The Life Story - My Family
My parents were not born into a long line of nobility and inherited wealth. My mother grew up in a council estate and my father was born on a farm before moving to a flat-roofed terrace as a child; both passed their 11+ and went to grammar schools. My mother left after her O-levels to work in a factory while my father stayed on and studied hard, eventually taking a third-level course at the Poly.
Growing up, my mother always worked during the week at one of various jobs. Sometimes she'd work during the day when my brother and I were at school, others she'd work about 3 weekday evenings for between 5-7 hours each while my father worked full-time.
Before I was born my parents lived in an upstairs flat in a block of flats above a row of shops and when I came along they moved to a terraced house about a mile up the road. When I was 11 we moved to a detached house in the estate I alluded to above - the one with "them big snabby houses," roughly another mile up the road.
My parents always encouraged me to work hard at school and I did. I passed my 11+. I did not have private tuition so mummy and daddy could buy me a place at the school of their choice, all I had was the aid of a few practice papers and parents patient enough to go through them with me.
We don't take multiple foreign holidays per year, although growing up we would visit my grandparents parents across the Atlantic once my parents had saved up enough to take us, which was usually every 3 years or so.
Is there something wrong with the way they've lived their lives? Should they, or we as a family, be ashamed of the effort they've put in to improve their lot? Is there something inherently unfair about their starts in life that meant they were predestined to end up in the position they're in now? Have they anything to feel guilty about?
No. In fact I'm proud of what they've achieved with their lives and can only hope I do as well for myself as my parents did for themselves. To me the only thing demonstrated by this story is that putting in the graft, both at school and at work, can provide an honest family with a comfortable lifestyle. Shocking, isn't it? It would just be nice if the government stopped trying to punish them for it.
My Adult Life...?
At 16 I got my first job in a cafe, waiting on tables and washing dishes. I worked through my A-levels and have been in continuous employment whilst studying at university - I'm not living off anybody's handouts.
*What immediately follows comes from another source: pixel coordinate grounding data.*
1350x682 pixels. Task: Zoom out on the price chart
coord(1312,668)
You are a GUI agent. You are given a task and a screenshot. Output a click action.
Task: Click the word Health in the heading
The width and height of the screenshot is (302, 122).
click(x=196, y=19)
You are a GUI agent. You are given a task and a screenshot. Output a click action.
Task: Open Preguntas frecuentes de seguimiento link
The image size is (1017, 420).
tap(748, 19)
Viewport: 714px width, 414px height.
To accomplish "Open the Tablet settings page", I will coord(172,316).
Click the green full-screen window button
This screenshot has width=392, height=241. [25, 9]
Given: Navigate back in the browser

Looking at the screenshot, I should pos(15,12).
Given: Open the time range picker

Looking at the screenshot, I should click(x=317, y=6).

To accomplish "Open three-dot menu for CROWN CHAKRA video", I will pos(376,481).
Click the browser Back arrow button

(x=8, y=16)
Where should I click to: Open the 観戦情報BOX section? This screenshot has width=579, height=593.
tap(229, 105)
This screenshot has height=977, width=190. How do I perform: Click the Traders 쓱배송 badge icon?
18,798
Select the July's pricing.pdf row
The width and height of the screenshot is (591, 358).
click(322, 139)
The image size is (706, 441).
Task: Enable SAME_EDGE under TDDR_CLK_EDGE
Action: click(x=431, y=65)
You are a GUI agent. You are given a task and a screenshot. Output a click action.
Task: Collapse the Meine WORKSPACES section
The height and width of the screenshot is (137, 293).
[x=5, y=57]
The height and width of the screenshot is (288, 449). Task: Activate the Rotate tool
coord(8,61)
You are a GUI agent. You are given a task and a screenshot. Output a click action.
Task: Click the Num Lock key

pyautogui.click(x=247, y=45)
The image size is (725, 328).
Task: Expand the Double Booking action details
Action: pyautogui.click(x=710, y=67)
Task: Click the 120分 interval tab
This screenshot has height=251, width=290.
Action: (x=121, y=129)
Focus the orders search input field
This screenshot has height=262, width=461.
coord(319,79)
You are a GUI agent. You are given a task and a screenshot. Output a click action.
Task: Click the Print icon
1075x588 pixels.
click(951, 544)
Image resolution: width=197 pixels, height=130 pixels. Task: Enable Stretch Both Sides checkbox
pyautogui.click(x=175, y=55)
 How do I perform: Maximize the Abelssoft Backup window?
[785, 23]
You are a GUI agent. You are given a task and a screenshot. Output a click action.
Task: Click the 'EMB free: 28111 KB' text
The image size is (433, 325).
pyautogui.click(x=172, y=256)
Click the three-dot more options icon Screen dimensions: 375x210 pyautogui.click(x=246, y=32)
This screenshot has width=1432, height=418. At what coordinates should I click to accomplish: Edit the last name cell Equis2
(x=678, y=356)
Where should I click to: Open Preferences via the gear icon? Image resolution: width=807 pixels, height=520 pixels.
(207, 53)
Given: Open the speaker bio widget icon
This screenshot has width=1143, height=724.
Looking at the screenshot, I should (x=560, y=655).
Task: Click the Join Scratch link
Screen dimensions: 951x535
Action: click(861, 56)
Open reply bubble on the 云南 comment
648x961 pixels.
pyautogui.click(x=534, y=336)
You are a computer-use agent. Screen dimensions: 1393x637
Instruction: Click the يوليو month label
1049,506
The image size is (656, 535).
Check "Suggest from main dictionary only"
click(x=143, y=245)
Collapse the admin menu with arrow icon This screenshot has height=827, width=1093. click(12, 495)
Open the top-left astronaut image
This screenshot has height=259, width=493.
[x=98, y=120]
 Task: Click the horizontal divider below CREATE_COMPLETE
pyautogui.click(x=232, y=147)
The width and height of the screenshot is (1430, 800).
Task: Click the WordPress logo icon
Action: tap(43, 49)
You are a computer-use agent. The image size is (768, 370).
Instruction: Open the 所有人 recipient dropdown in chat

Having moved out of my family home at the age of 20, I lived in a shared student house for 2 years, working 20 hours a week on top of university in the first year and full time (paid placement) in the second. I now live in a 2-bedroom flat with my other half and work hard to pay the quite considerable rent required to live in that kind of property in the heart of Studentville. I don't go begging to my parents for money and do my best to support myself.
I don't consider myself to live a middle-class lifestyle, but I refuse feel guilty about wanting to land a well-salaried job after I (eventually) finish my degree, and use it to pay for some of the luxuries I want (if anyone's thinking of donating to the cause, I'm currently pining after a flat-screen TV) and a mortgage on a nice detached house somewhere.
If I can emulate my parents' achievements I'll be more than happy.